Records from a collection

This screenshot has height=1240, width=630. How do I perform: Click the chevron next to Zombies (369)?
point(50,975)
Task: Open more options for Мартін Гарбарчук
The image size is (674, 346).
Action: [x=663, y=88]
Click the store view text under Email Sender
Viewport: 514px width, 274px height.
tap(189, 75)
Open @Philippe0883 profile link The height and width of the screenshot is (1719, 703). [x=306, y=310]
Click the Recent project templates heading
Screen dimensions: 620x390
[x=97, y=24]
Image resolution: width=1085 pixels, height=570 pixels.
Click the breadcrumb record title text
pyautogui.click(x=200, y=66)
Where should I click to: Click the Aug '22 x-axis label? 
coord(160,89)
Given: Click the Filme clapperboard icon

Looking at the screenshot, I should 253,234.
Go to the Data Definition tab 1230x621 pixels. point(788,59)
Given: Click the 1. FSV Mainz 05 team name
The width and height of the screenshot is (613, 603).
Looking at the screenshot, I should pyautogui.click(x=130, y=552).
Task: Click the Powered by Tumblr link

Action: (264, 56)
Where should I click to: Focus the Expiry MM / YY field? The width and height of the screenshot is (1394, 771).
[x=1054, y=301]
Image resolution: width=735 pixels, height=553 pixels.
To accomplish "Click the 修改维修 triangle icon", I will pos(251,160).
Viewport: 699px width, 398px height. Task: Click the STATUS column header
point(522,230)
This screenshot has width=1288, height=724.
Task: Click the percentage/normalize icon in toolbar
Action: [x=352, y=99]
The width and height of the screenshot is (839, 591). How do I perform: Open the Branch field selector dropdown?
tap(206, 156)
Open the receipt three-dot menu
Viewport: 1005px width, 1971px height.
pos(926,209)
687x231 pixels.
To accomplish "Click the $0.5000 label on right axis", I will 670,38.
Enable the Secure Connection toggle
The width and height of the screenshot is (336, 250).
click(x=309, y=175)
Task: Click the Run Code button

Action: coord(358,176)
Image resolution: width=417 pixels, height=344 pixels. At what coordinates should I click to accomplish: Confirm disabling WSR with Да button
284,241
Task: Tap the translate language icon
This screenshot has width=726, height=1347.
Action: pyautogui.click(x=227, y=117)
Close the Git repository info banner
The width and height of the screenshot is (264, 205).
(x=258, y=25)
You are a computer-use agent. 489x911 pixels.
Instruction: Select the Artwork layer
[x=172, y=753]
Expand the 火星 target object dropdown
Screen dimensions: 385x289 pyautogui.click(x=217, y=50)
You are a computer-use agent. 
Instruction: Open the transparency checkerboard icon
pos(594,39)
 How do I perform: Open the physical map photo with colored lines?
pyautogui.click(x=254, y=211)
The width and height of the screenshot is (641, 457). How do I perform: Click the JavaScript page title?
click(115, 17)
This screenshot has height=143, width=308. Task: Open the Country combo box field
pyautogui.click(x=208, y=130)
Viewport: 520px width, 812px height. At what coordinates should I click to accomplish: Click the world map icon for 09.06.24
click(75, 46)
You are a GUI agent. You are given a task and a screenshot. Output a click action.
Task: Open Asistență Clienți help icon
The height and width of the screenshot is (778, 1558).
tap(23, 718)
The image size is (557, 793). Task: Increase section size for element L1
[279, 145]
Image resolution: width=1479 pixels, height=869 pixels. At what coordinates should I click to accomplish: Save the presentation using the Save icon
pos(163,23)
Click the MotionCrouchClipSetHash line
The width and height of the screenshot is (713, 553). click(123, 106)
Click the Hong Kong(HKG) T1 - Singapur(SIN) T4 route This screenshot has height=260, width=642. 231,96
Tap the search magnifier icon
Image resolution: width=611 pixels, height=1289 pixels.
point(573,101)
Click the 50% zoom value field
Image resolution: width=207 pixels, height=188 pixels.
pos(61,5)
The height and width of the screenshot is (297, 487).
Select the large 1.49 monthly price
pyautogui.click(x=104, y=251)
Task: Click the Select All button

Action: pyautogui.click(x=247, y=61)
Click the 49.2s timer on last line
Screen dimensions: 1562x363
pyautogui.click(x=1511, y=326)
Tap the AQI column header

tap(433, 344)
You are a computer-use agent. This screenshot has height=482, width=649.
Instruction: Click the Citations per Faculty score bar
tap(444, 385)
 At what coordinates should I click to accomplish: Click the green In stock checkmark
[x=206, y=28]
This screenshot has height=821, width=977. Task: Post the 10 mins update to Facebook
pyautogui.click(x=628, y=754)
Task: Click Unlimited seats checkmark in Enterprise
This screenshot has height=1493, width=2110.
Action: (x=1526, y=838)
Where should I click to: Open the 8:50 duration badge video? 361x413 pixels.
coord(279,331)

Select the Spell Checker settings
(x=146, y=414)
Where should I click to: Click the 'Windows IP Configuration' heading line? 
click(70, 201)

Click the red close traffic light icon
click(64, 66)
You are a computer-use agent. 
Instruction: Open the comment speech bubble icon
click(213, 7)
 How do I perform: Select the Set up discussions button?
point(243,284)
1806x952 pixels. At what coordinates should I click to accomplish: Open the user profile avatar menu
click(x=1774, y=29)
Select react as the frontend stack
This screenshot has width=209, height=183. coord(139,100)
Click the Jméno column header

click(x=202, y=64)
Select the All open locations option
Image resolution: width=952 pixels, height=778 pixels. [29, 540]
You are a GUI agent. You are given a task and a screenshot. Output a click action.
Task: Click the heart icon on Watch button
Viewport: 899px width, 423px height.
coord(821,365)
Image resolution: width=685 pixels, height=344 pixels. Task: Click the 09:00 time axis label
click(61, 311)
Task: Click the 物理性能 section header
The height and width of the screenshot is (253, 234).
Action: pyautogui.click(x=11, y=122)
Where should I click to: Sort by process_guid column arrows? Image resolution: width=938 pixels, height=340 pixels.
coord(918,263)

Exercise objective: If a line in the records above includes the string "computer", copy it.

Answer below:
You are a computer-use agent. 489x911 pixels.
You are a computer-use agent. 
You are a computer-use agent. This screenshot has height=482, width=649.
You are a computer-use agent. 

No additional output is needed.